1: Double Feature
We were the c—c-cool kids,
P-poking fun at the L-l-losers!
What fun we had,
ruling the school, terrifying the teachers, punching the babies!
But our position soon changed,
from princes to paupers.
Popcorn in his curls, soda down his neck,
yelling insults, blasphemous verbal explosions:
cawing, crowing, belching,
just like the animal he was.
the picture of ridicule;
something for those Losers to giggle at.
Although he was at the cinema —
creature feature, double feature time!
— what he really wanted was blood.
With his man-hands clenching my biker jacket,
what he really dreamed of was vengeance.
Disguised as loyalty,
fierce, dogmatic devotion,
he worshipped Bowers like a God;
He provided fresh sacrifices,
eleven-year old children,
scared out of their wits,
blood trickling from their noses.
Smell the fear in their sweat-drenched vests;
Reginald’s spidery long legs would chase them to their deaths,
into the sewers, into Hell or Heaven.
The old terror’s continual cry
echoed out through the corrugated iron surroundings.

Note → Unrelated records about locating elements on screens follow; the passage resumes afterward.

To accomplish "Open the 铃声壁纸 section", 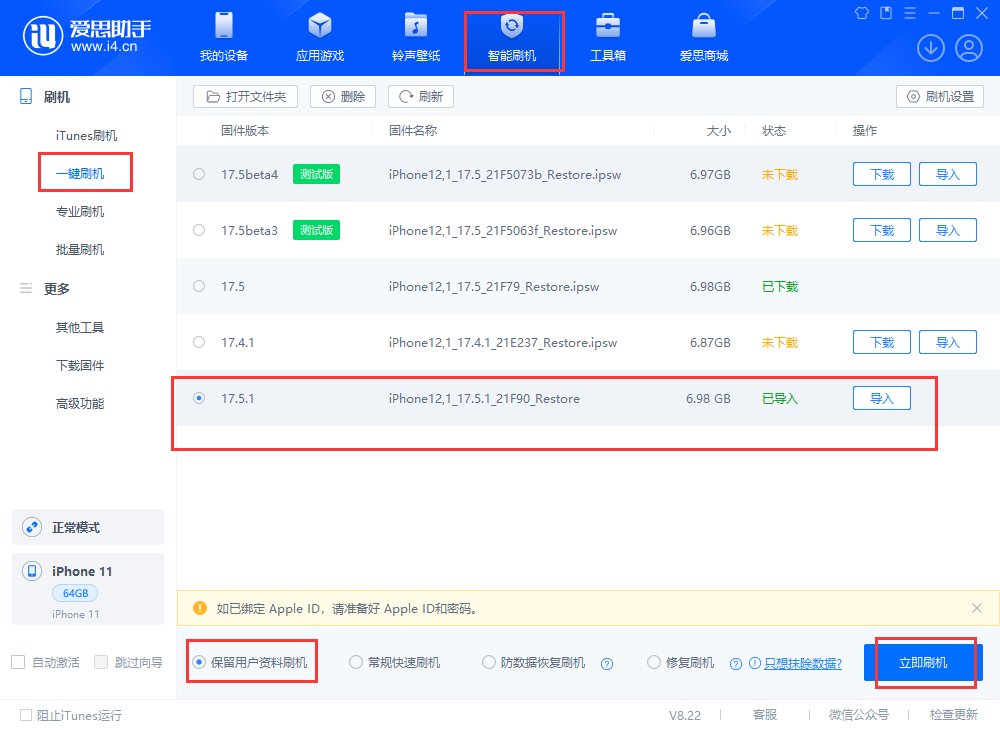I will (416, 38).
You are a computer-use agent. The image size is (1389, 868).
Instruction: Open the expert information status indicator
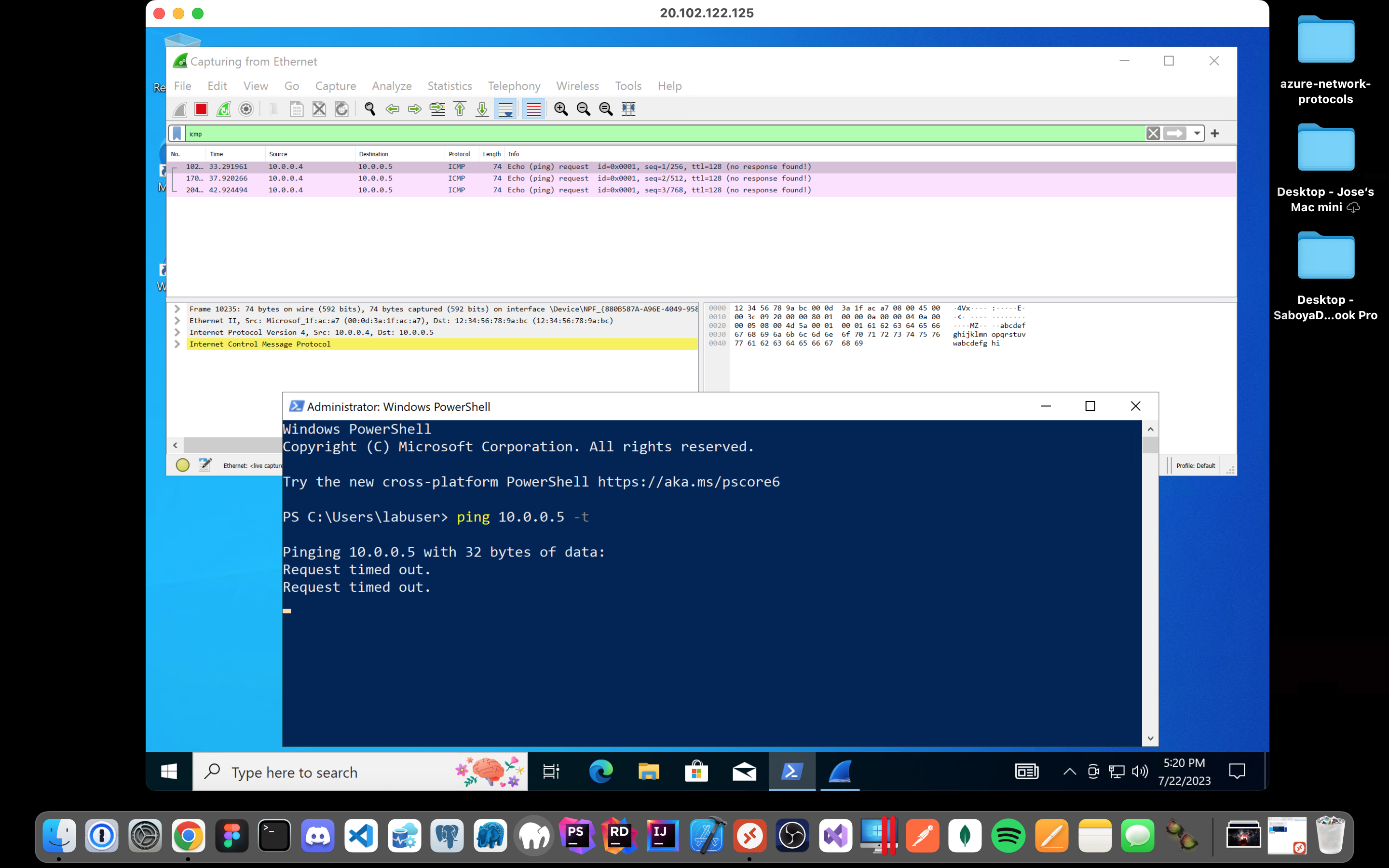(x=182, y=465)
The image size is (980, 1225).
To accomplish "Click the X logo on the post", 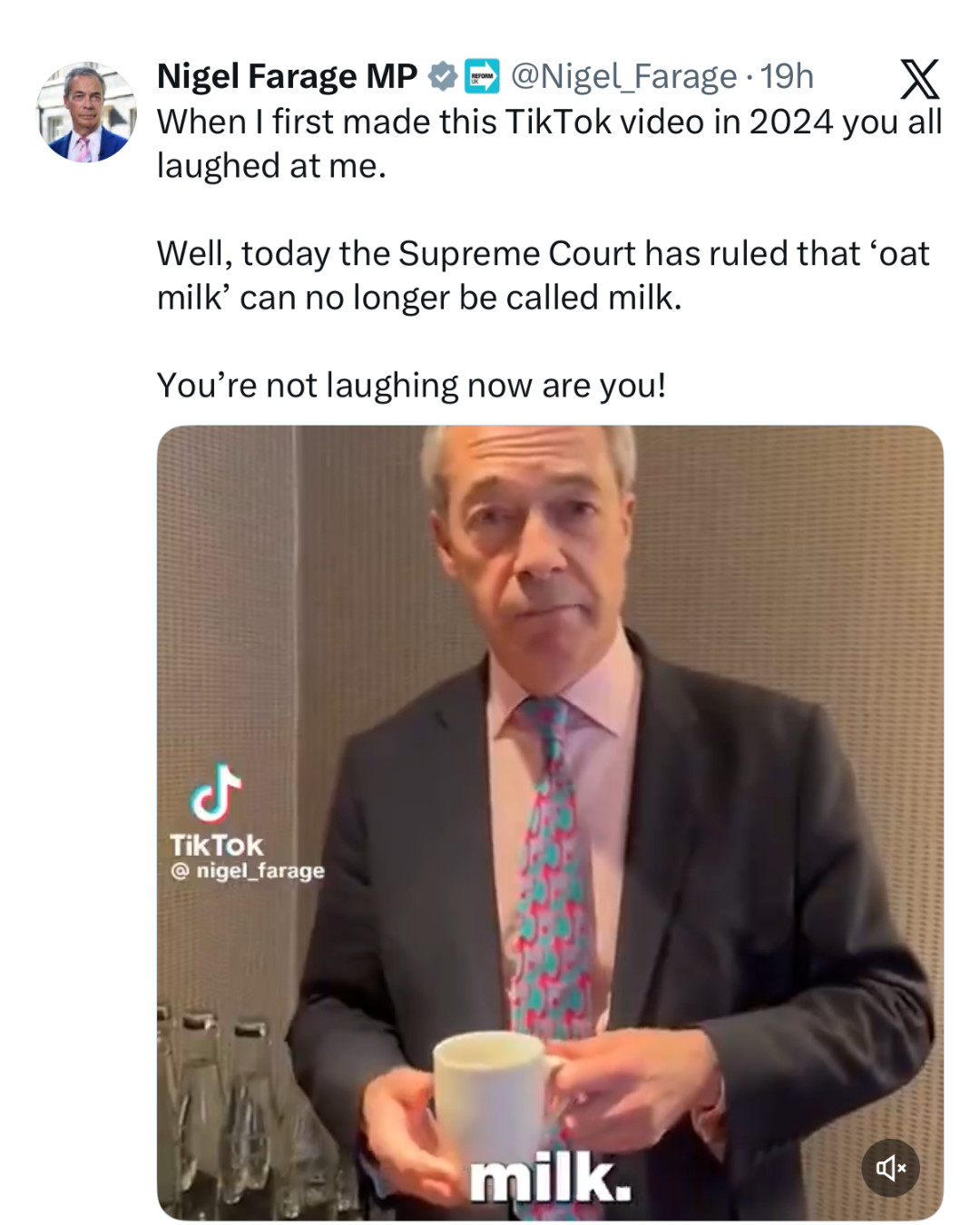I will (x=918, y=80).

That child, simple boy, trapped in the body of a grown man.
To the very end he was brave.
He died standing up to the beast.
The parting of head from shoulders
was sickening to say the least,
as his vacant chocolate eyes stared up at me,
Life’s light flickering for a fraction of a second before extinguishing completely.
And I followed suit, a sheep until the final grain of sand fell to the bottom of the hourglass.
In life after death we were brother Frankensteins;
A grim retrospective from the double feature.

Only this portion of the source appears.